John didn’t know about the paved trail that bisected the town and ran along the river. We set out from the hotel and waited at a stop light and jogged in place. When we crossed I turned left and he continued straight. “Where are you going?” He asked.
I sighed. “To the trail. It’s this way.”
He turned toward me. “How am I supposed to know that?”
He had a point.
While he’d been sick in the hospital those first two months, I’d run these trails alone. I knew, for instance, that about twenty minutes from downtown we’d come to Soldiers Field, where we’d watched the fireworks display on the 4th of July that first night we’d arrived. His appointments started in the morning, and while his skin had already turned yellow, the disease hadn’t really caught up with him yet. It was our last night of near-normalcy before the ordeal started.
Now, as we ran together on the trail, I realized that for John this view was entirely new. He had never seen the geese and ducks floating here on the river, opening their wings to the warm wind. He’d never sailed over this iron bridge, heard the sound of baseballs cracking in that field, watched the soccer girls run laps on this green lawn.
He’d never calculated the distance and turned back at the exact spot where we’d watched in the dark as our life together exploded in colorful fireworks above us, the long streamers turning from red to blue to silver before they faded.
Now John says he can’t remember what it feels to be sick. He cannot conjure up the feeling of small steps, the pain that sat on his right side, the doctor’s words that it was cancer.
And I’m glad. I hope he forgets those things, becoming the man who runs across the street just before the walk signal changes.
Now we run along the trail together, and I can barely keep up with him. And that’s just the way I like it.
my god, what a post. I wish you both health and happiness. And you, my friend, have a gift of writing down to the heart of the matter.
Beautiful. So happy for you two.
Outstanding. Congratulations. Next time you’re here in Minnesota at the Mayo Clinic, please give me a call, Kim. There are some great restaruants in Rochester, as you probably already know, so would like to see you both then, and with continued happy news about John’s recovery.
Thanks Barry! Next time we will.
THAT SHOULD BE RESTAURANTS, NOT RESTARUANTS! FINGERS FLYING TOO FAST. SORRY!
This post made me smile.

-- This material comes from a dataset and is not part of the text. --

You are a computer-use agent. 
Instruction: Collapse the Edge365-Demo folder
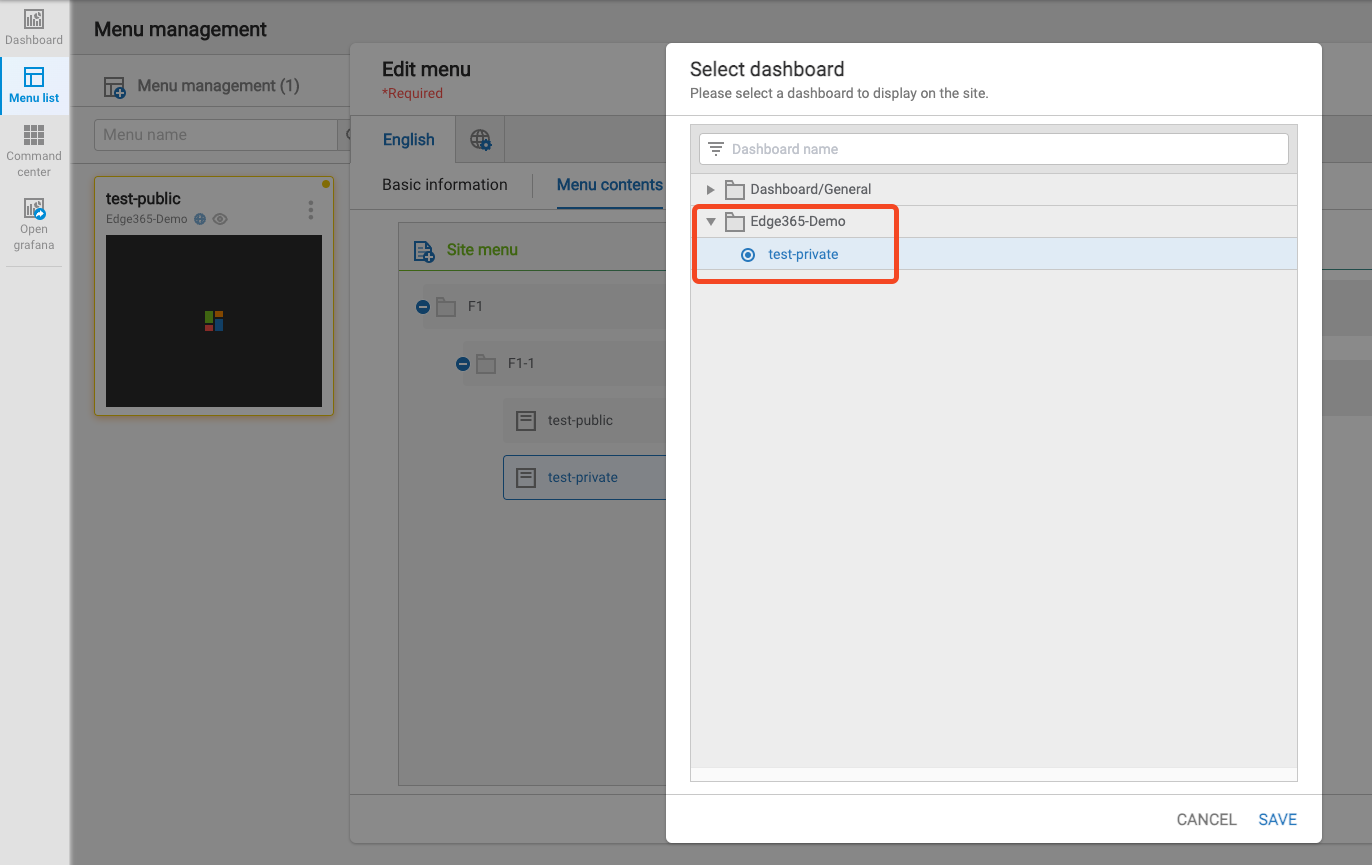pyautogui.click(x=711, y=222)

So wonderful to hear how far he’s come, and how you both focus on the good instead of dwelling on the bad stuff behind you. Wishing you and John only the best in the days ahead.
Thanks Wendy. We’re living each day to the fullest over here.
I’m glad the check up went well and John is fully recovered.
Great to hear. We often forget what the other side of the ’15 minutes’ are like
This one’s for John…wasn’t it better to run across that street rather than have your Mom and me bumping you across in the wheelchair with a # 10 on the pain scale, a pancreatitis exploding bullets in your belly? I can picture the two of you now and boy am I smiling!
John says yes, much better.
🙂
Thank you so much, always, for sharing…. This is a great post and arrives with serendipitous timing……You both continue to inspire and encourage and the joy of health is evident… I am with Clare – ‘boy am I smiling!’ Abundant Aloha Always! xo<3
Yea Beth!
Beautiful!
Love this, great ending.
Beautiful post, Kim. Thanks for keeping things in perspective. Life is amazing.